- _TRY IT_
Below are the records; copy exactly the stretch from the line containing "Given: Open the Lüfter fan icon" through the line containing "Image resolution: width=1920", both ends included, and nothing else.

DATASET RECORDS START

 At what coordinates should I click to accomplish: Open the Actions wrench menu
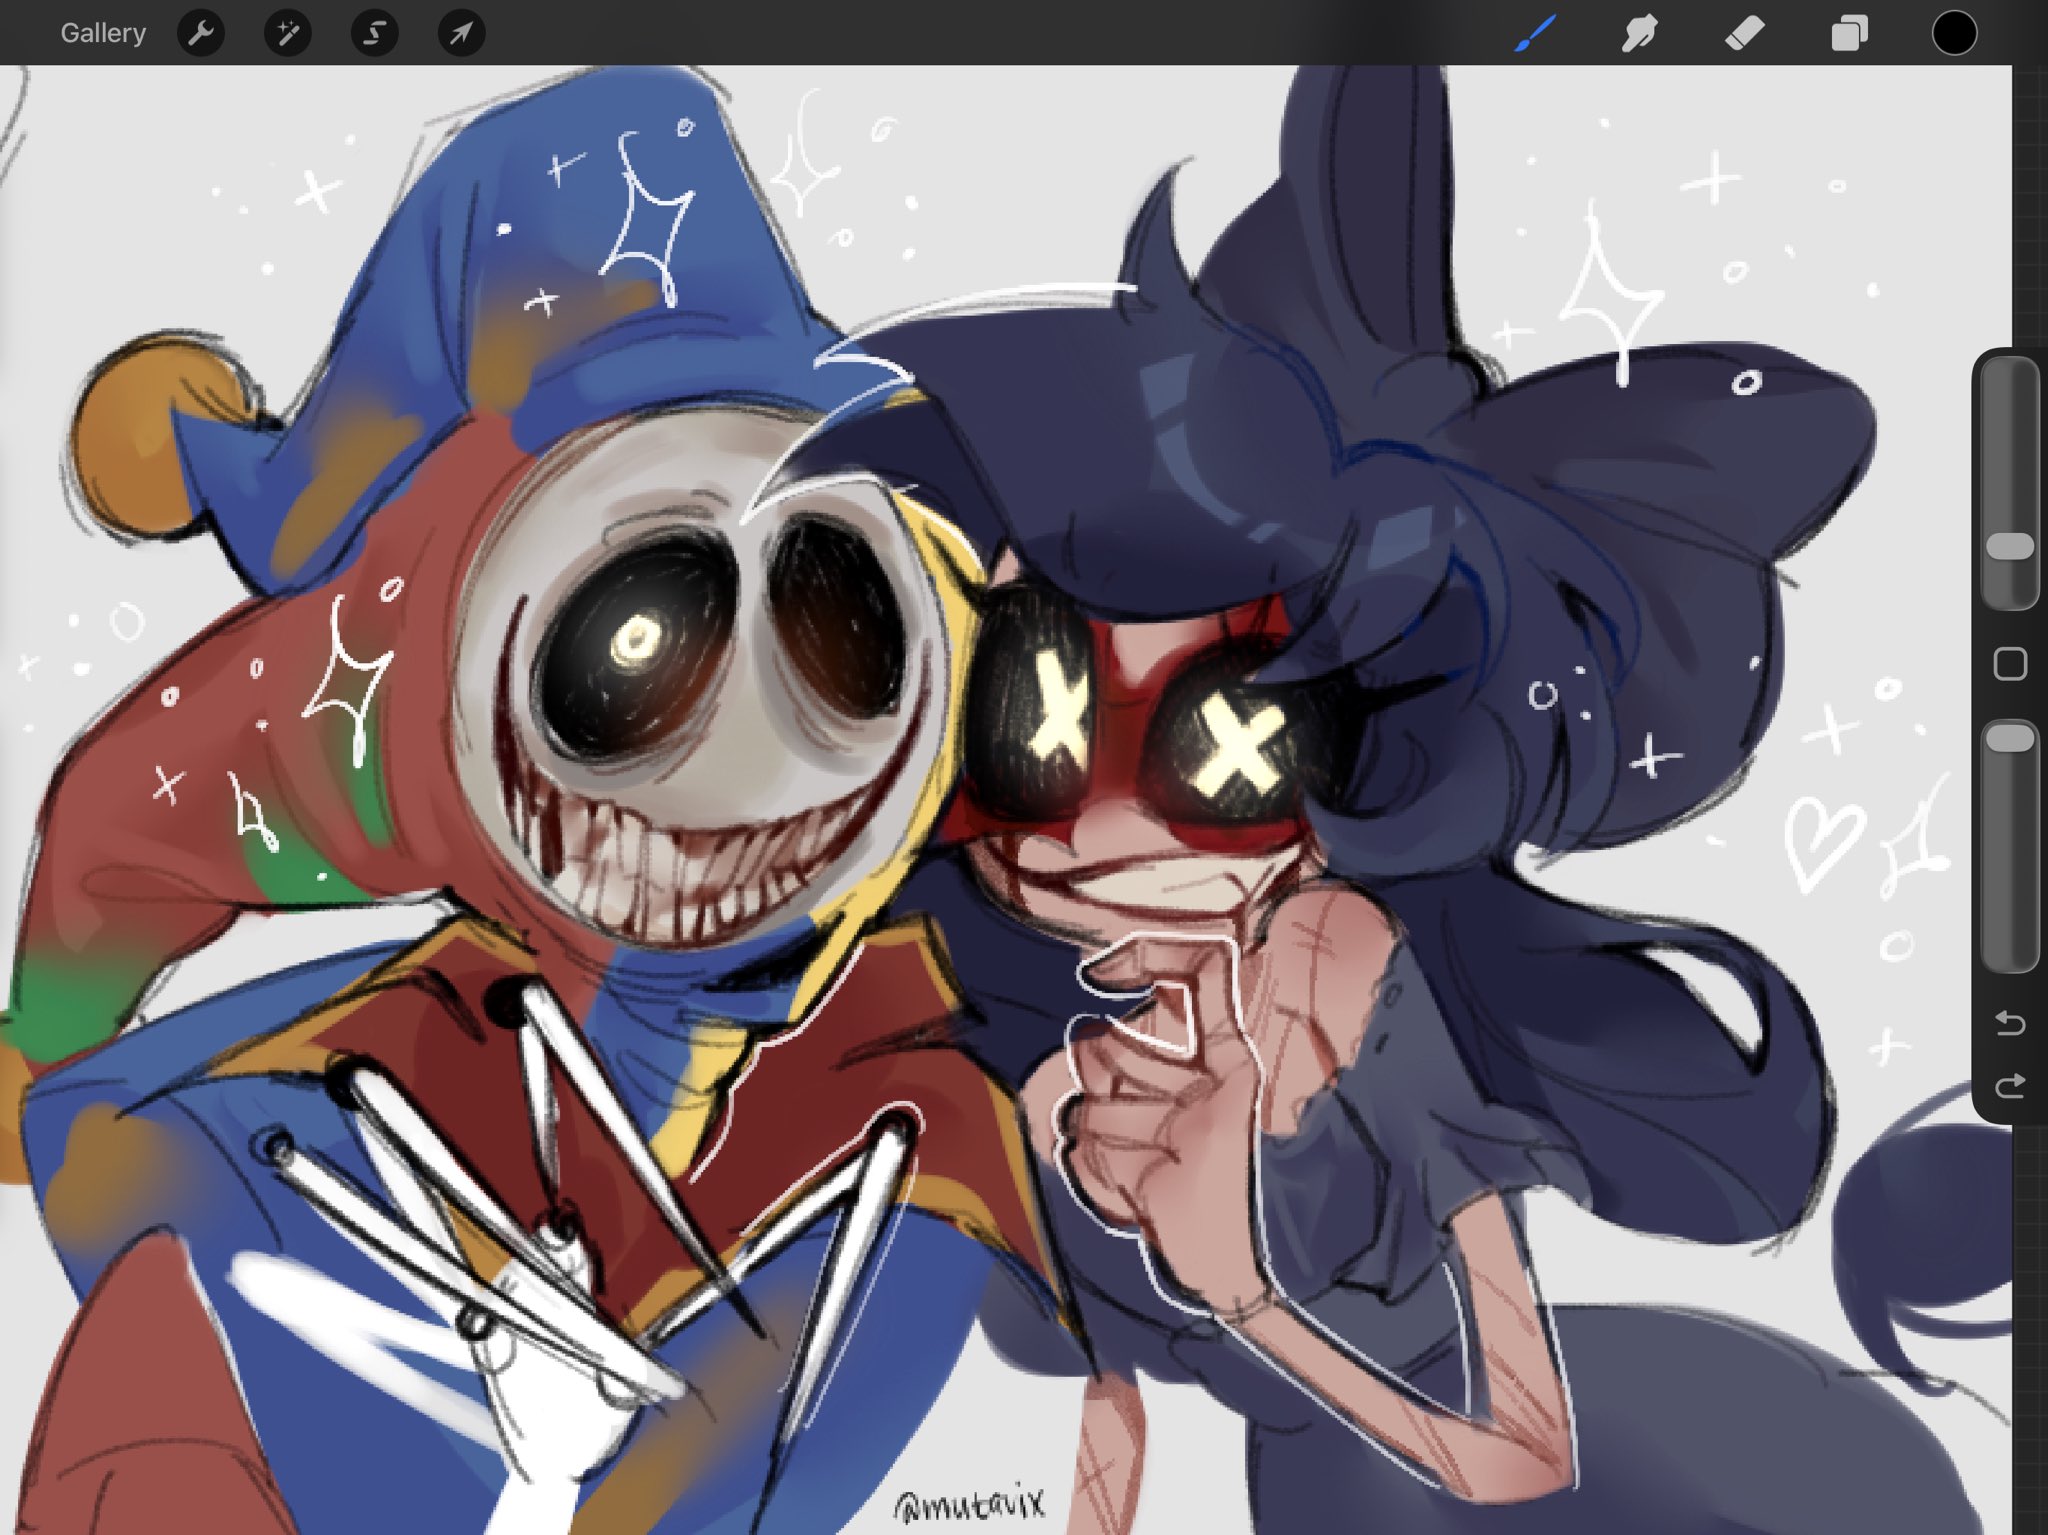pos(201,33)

DATASET RECORDS END
DATASET RECORDS START

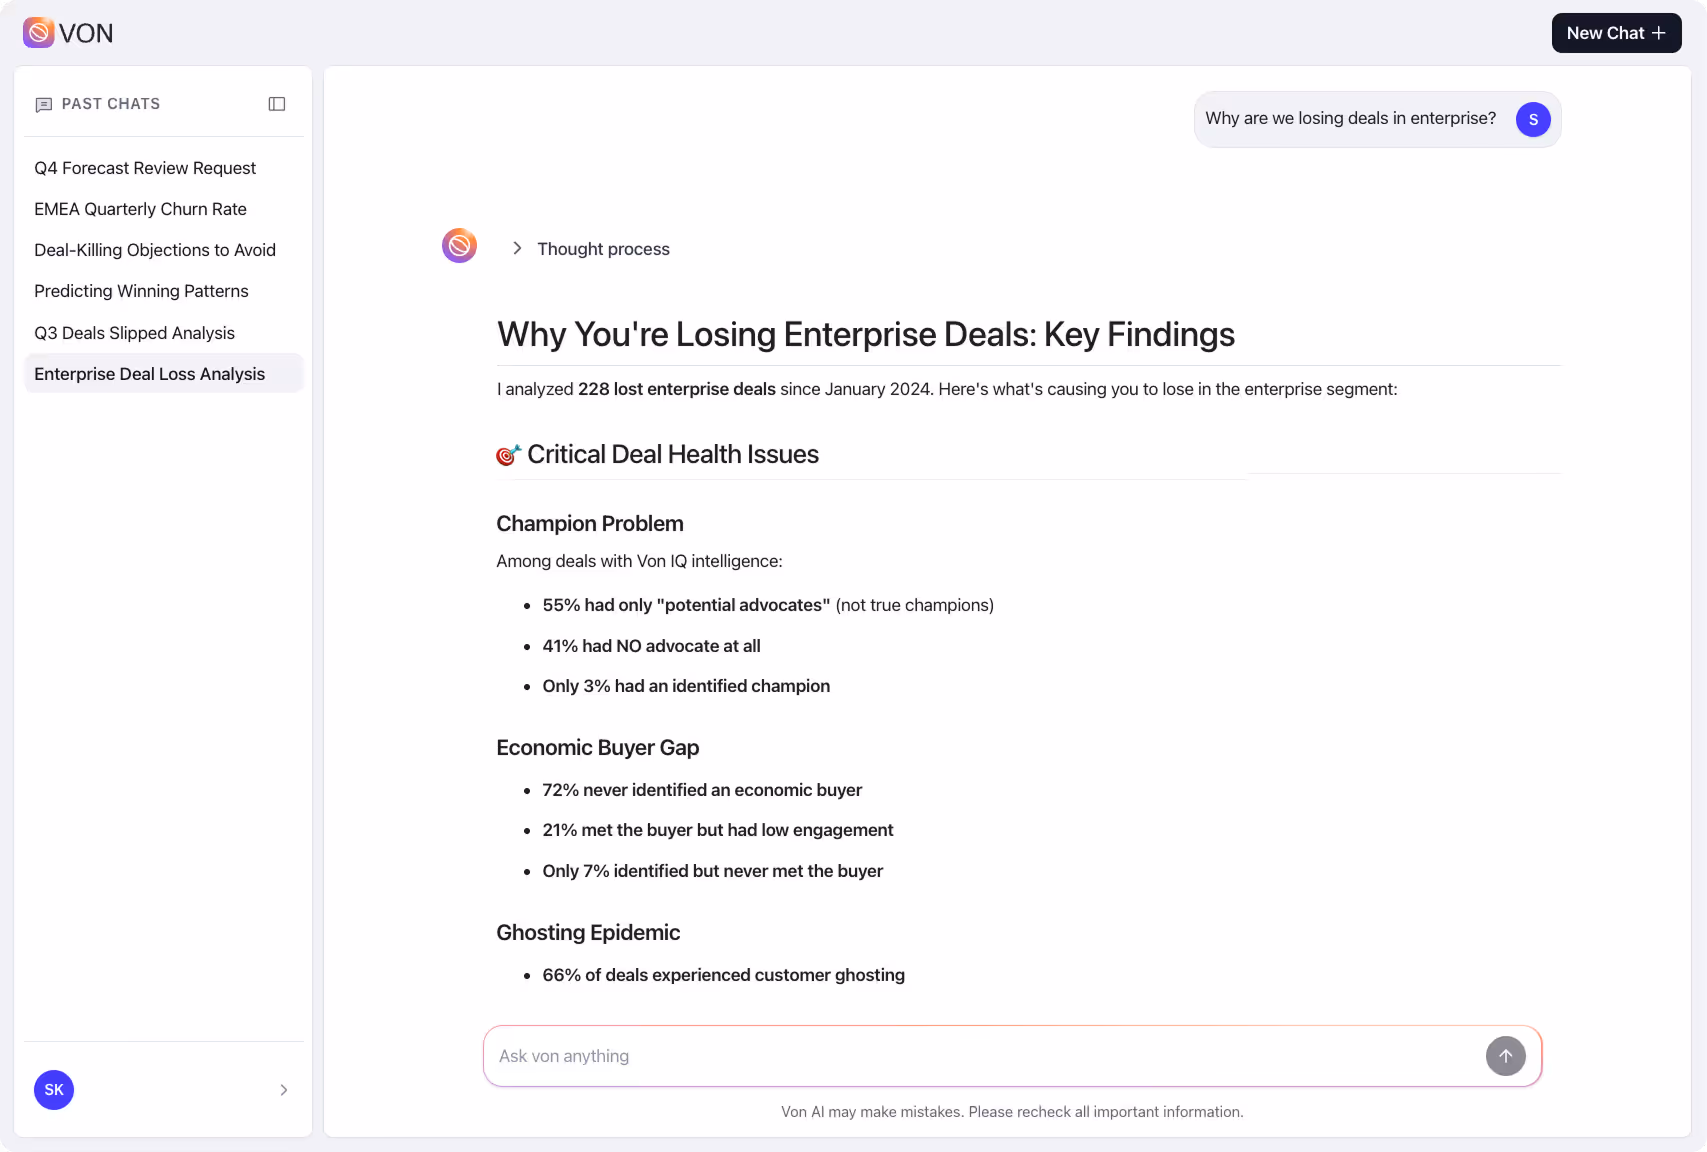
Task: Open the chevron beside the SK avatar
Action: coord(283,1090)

DATASET RECORDS END
DATASET RECORDS START

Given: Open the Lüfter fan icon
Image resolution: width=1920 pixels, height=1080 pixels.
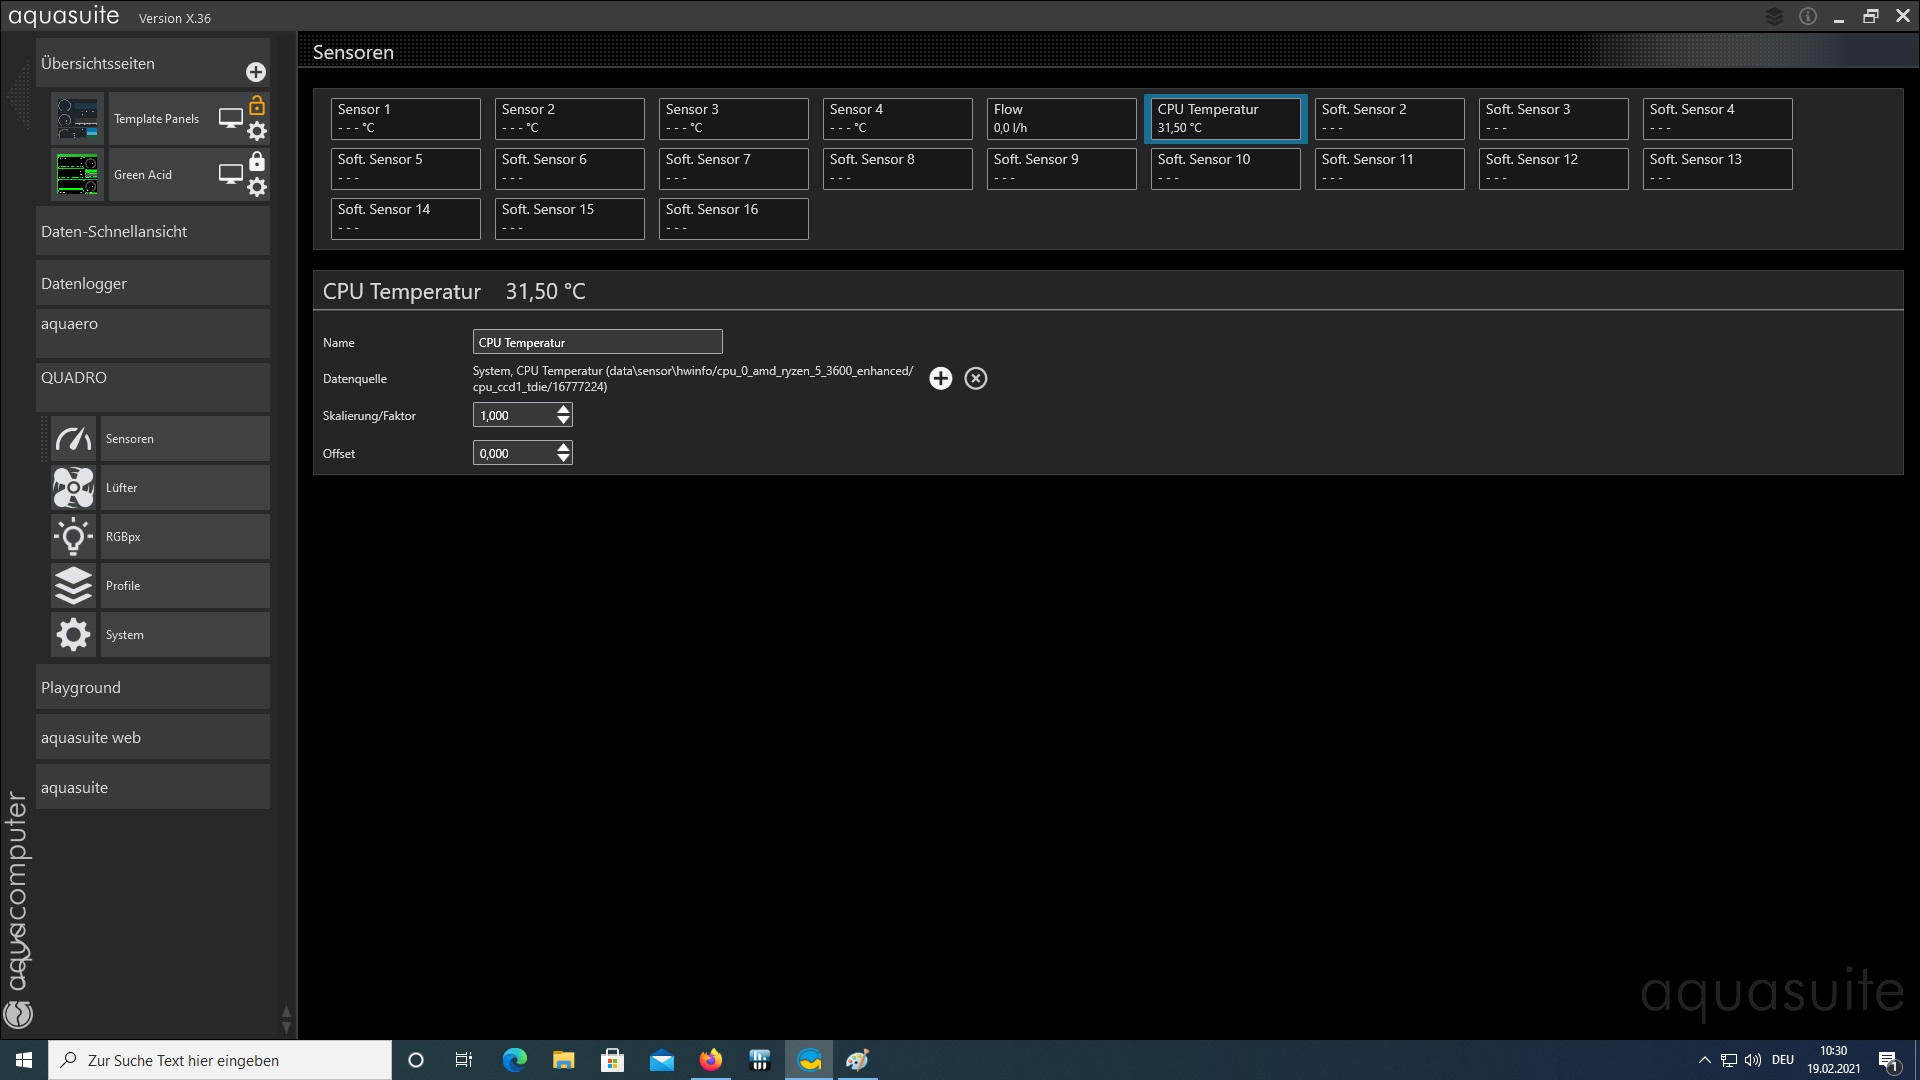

DATASET RECORDS END

- _EXERCISE OUTPUT_
Given: Open the Lüfter fan icon
Image resolution: width=1920 pixels, height=1080 pixels.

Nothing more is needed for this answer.